-- Entries from a dataset --

———

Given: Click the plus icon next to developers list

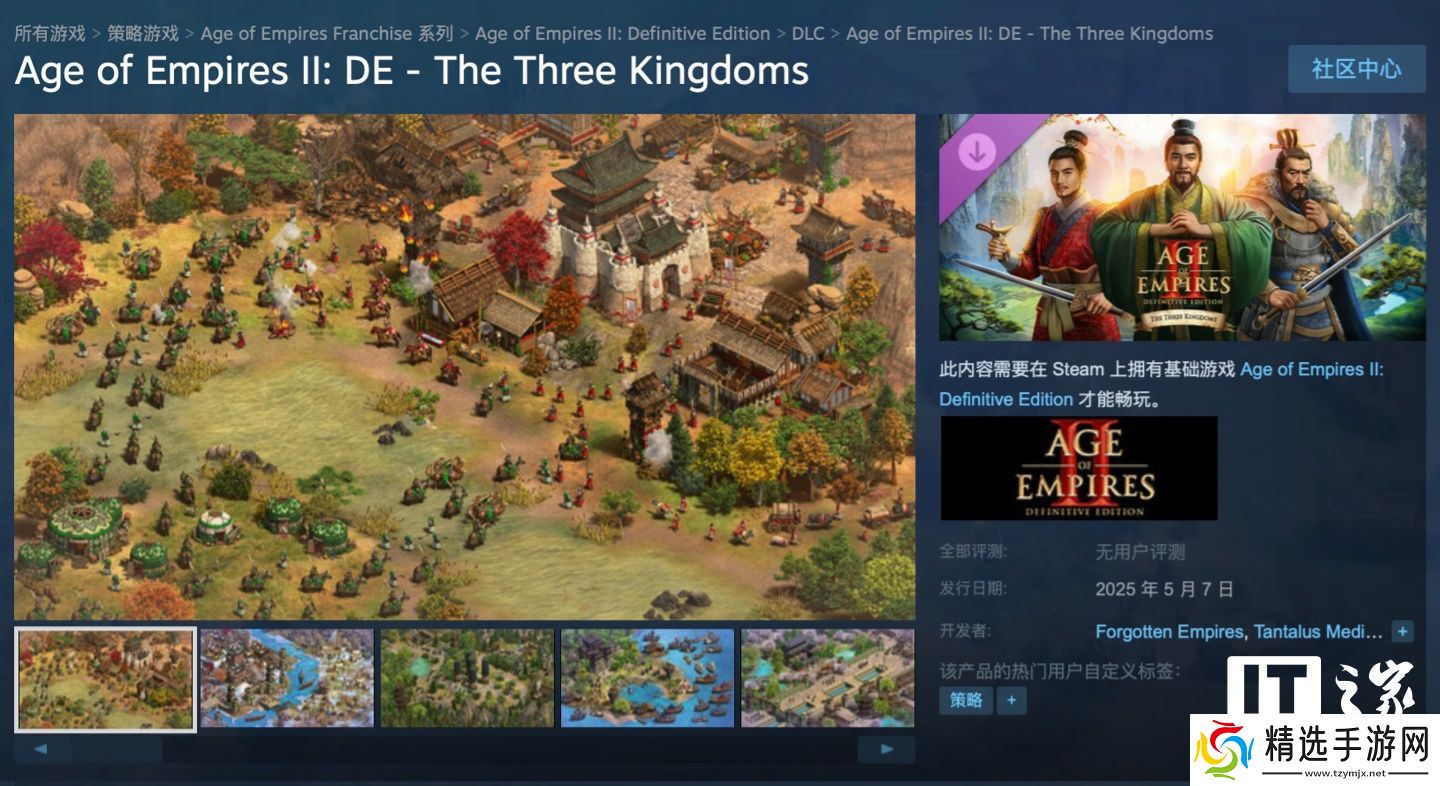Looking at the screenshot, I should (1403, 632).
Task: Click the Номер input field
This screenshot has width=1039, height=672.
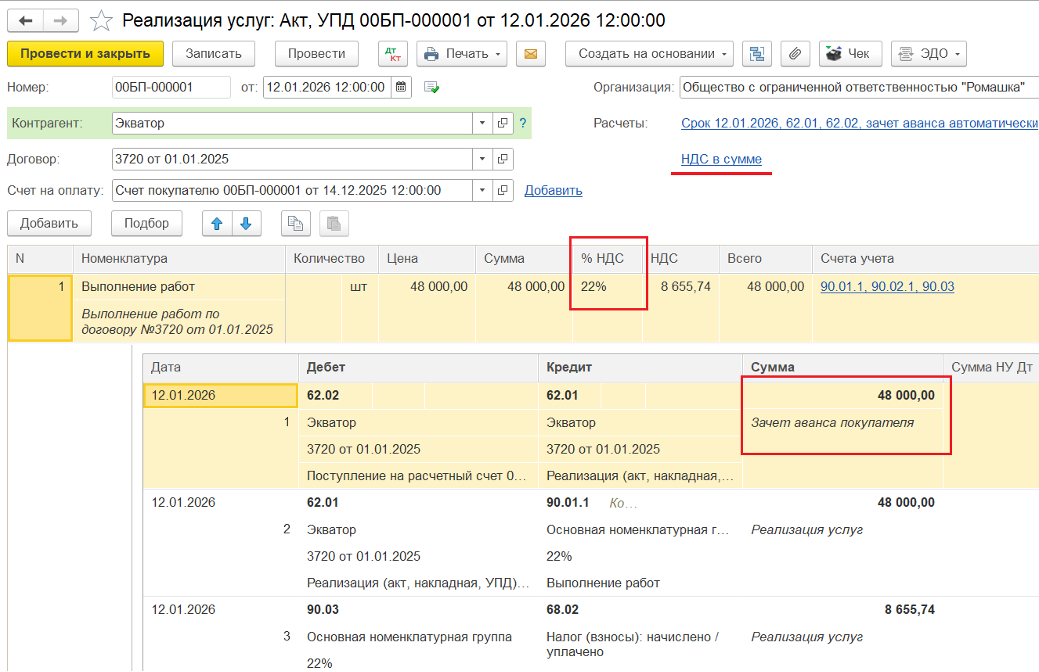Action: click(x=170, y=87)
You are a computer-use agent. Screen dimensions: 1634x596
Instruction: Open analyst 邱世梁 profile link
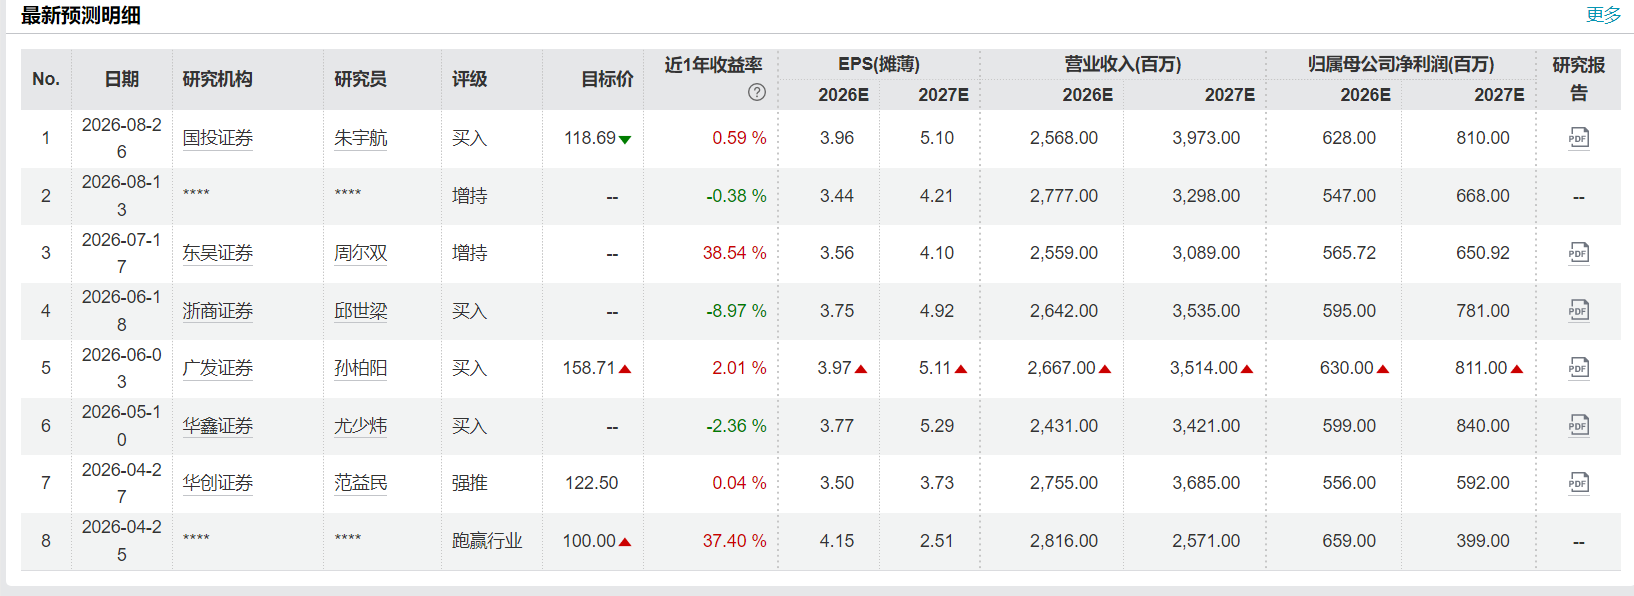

———

-- GIVEN TASK --
Rename "Screen dimensions" to "Display resolution" throughout the data above, keeping everything else the same. Leave the pictures out of your answer.

-- COMPLETE RESPONSE --
Given: Click the plus icon next to developers list

Looking at the screenshot, I should (1403, 632).
Task: Click the Номер input field
This screenshot has width=1039, height=672.
Action: click(x=170, y=87)
You are a computer-use agent. Display resolution: 1634x596
Instruction: Open analyst 邱世梁 profile link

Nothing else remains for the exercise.